# Quoted passage
- - - - -

As early as December 2004, the Syrian-born, Spanish-naturalized thinker Mustafa Setmariam Nasar (nom de guerre: Abu Musab al-Suri), a former public relations man for Osama bin Laden, diagnosed the limitations of Al Qaeda’s approach and prophesied its downfall. He developed a new model for modern jihad.

The main target of his war would no longer be America, but Europe, which was closer and weaker, and a potentially fertile recruiting ground thanks to millions of Muslim residents, immigrants or recent converts, many of them poorly integrated. Suri also shunned Al Qaeda’s top-down, pyramid-like organizational structure, favoring a bottom-up system. Instead of dispatching international fighters with specific instructions for one-off operations against spectacular targets, Suri encouraged intense indoctrination and wide-ranging military training for recruits, the better to prepare them to act semi-independently on their home turf. Their autonomy has resulted in cheap but unsettling attacks that are difficult for state surveillance and intelligence services to anticipate, track and prevent.

Suri’s main objective being to widen cultural gaps within the West, especially between Muslims and the mainstream majority, he favored three targets: Jews, anti-Islamist liberal intellectuals and Muslims he considered to be apostates because, say, they joined the police or the military. In 2012, Mohammed Merah killed French soldiers he took to be of North African origin, as well as students and a teacher in a Jewish school. Two years later, Mehdi Nemmouche attacked the Jewish museum in Brussels. The victims of last month’s attacks in Paris were journalists at Charlie Hebdo, which had published offensive cartoons of the Prophet Muhammad; shoppers at a kosher supermarket; and a police officer of Algerian origin. In Copenhagen this weekend, one attack targeted a group gathered to discuss issues of freedom of speech; the other took place outside a synagogue.

- - - - -

# Extracted data
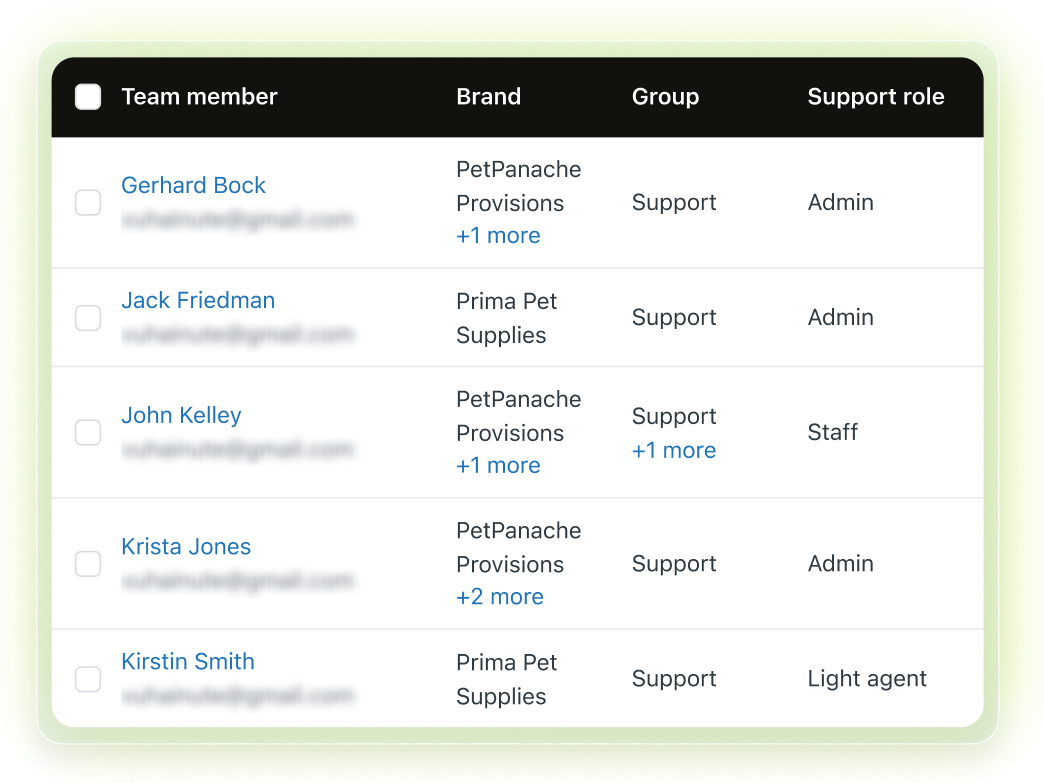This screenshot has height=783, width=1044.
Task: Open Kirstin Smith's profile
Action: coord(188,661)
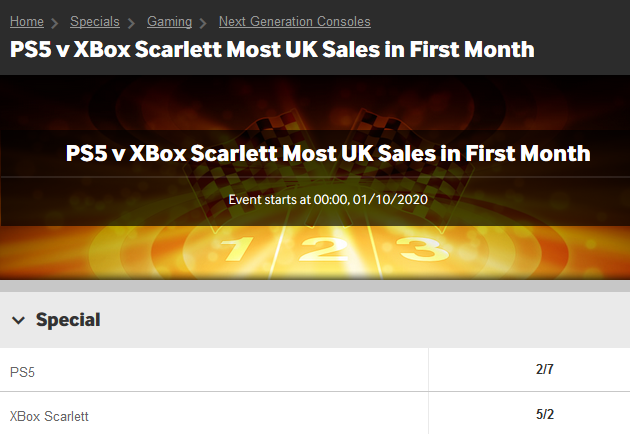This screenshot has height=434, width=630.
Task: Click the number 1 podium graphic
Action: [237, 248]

- - - - -

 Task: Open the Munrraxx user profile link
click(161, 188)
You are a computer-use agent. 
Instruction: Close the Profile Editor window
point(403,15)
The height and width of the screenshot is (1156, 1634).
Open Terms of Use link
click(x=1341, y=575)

- - - - -

In the passage on Abu Musab al-Suri's model for jihad, substitute "kosher grocery store" for "kosher supermarket" and write out the part between "Suri’s main objective" and "outside a synagogue.", inclusive.

Suri’s main objective being to widen cultural gaps within the West, especially between Muslims and the mainstream majority, he favored three targets: Jews, anti-Islamist liberal intellectuals and Muslims he considered to be apostates because, say, they joined the police or the military. In 2012, Mohammed Merah killed French soldiers he took to be of North African origin, as well as students and a teacher in a Jewish school. Two years later, Mehdi Nemmouche attacked the Jewish museum in Brussels. The victims of last month’s attacks in Paris were journalists at Charlie Hebdo, which had published offensive cartoons of the Prophet Muhammad; shoppers at a kosher grocery store; and a police officer of Algerian origin. In Copenhagen this weekend, one attack targeted a group gathered to discuss issues of freedom of speech; the other took place outside a synagogue.